Uncomfortable realities

The K-P PSC has called for a “drastic overhaul” of the education system in the province “before it is too late”


Editorial May 15, 2015
Whilst credit must be given to the PSC for bringing the problem to the fore, it will have wasted its breath unless resolute action is taken. STOCK IMAGE

The education emergency is a national problem. It is evident in every corner of the land and contributes in no small way to the laggardly development of Pakistan. Now the Khyber-Pakhtunkhwa (K-P) Public Service Commission (PSC) has put its finger on a number of sensitive pressure points, identifying the systemic flaws that bedevil education. The PSC has called for a “drastic overhaul” of the education system in the province “before it is too late”. Unfortunately, it may be too late already. With over 90 per cent of children in government schools in K-P, the quality of education they are getting is sub-standard, and this eventually feeds through up the system where second-best is the benchmark, until men and women emerge from the other end inadequately equipped for the job market. The PSC has remarked on the poor quality of candidates applying for the 338 teaching posts it advertised. A staggering 19,000 people applied, all of them having graduate degrees. Relatively few of them were considered of sufficient quality to recruit.
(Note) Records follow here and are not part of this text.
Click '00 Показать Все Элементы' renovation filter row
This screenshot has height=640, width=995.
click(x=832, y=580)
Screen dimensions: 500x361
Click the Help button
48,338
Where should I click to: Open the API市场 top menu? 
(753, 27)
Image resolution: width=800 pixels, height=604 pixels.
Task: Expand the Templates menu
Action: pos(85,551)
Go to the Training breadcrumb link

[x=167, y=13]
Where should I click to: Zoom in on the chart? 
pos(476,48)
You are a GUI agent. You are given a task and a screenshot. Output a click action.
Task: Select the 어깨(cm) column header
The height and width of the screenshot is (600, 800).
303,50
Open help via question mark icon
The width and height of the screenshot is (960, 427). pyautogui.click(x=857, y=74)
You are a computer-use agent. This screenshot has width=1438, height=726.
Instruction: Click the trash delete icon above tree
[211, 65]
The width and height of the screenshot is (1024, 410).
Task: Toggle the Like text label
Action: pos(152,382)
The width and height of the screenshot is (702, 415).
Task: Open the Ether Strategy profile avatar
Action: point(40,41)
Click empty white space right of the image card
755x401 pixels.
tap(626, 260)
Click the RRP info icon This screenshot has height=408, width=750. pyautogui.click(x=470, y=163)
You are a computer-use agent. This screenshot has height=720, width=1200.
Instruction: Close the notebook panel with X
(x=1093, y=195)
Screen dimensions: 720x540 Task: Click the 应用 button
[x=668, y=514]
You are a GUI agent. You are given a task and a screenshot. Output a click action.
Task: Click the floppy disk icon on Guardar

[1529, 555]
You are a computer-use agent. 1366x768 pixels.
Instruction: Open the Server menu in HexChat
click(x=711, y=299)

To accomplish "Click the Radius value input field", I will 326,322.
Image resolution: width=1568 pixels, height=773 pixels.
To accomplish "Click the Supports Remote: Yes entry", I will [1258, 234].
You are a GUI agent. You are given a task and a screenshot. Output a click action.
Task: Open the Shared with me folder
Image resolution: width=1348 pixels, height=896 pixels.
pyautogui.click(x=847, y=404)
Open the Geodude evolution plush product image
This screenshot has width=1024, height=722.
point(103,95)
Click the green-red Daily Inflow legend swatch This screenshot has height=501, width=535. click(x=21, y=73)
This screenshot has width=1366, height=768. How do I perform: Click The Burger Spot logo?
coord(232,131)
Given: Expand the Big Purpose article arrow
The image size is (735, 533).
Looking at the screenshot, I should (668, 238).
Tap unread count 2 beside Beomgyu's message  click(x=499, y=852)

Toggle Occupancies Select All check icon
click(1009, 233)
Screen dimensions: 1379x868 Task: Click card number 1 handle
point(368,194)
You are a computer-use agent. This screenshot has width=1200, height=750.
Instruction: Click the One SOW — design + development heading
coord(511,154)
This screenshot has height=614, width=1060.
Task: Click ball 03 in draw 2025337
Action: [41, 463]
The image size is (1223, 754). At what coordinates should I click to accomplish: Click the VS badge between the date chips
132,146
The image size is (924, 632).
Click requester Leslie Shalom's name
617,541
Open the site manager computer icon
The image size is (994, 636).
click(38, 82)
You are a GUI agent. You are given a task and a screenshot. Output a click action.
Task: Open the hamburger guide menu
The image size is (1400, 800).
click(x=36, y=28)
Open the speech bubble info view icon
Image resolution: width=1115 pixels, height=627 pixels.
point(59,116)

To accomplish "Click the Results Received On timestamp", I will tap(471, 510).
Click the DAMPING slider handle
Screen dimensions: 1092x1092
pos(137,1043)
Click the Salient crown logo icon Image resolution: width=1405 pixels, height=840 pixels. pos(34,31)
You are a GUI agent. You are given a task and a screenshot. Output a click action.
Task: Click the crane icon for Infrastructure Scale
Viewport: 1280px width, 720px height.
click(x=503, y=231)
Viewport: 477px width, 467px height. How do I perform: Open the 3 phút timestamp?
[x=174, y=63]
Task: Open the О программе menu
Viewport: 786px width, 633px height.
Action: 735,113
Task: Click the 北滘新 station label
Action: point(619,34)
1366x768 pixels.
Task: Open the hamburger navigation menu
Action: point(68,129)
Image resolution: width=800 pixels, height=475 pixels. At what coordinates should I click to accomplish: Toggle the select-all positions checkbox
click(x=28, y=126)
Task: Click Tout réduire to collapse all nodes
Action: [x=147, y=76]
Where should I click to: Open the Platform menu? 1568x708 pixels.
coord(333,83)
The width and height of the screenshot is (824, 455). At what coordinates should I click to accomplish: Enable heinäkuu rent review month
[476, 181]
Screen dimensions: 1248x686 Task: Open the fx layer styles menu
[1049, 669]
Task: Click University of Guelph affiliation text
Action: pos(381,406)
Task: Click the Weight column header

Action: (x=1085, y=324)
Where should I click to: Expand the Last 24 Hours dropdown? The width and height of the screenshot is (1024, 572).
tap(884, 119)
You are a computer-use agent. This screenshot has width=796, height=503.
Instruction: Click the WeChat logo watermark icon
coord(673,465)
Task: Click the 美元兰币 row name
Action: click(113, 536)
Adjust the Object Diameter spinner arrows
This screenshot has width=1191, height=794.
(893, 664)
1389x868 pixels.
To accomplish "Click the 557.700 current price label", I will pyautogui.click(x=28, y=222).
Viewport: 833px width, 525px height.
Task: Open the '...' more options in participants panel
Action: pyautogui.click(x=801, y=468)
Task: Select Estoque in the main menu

There are no surprises in what the PSC recommends; indeed it is merely restating what has been said for decades now. A complete revamp of the curriculum, more emphasis on social sciences, technical and scientific disciplines, completely free — as in including free textbooks — primary education, recruitment of better teachers, better enforcement and better management. This is not the educational equivalent of rocket science. Whilst credit must be given to the PSC for bringing the problem to the fore, it will have wasted its breath unless resolute action is taken. The PSC recommends piloting reforms in a sample of schools before generalising to the entire province. This is a common-sense approach and deserves support — whether it will be picked up politically beyond spineless platitudes remains to be seen. The Pakistan education emergency is a self-inflicted wound. It need never have happened. It will need more than common sense and fine words to heal it.

Published in The Express Tribune, May 16th, 2015.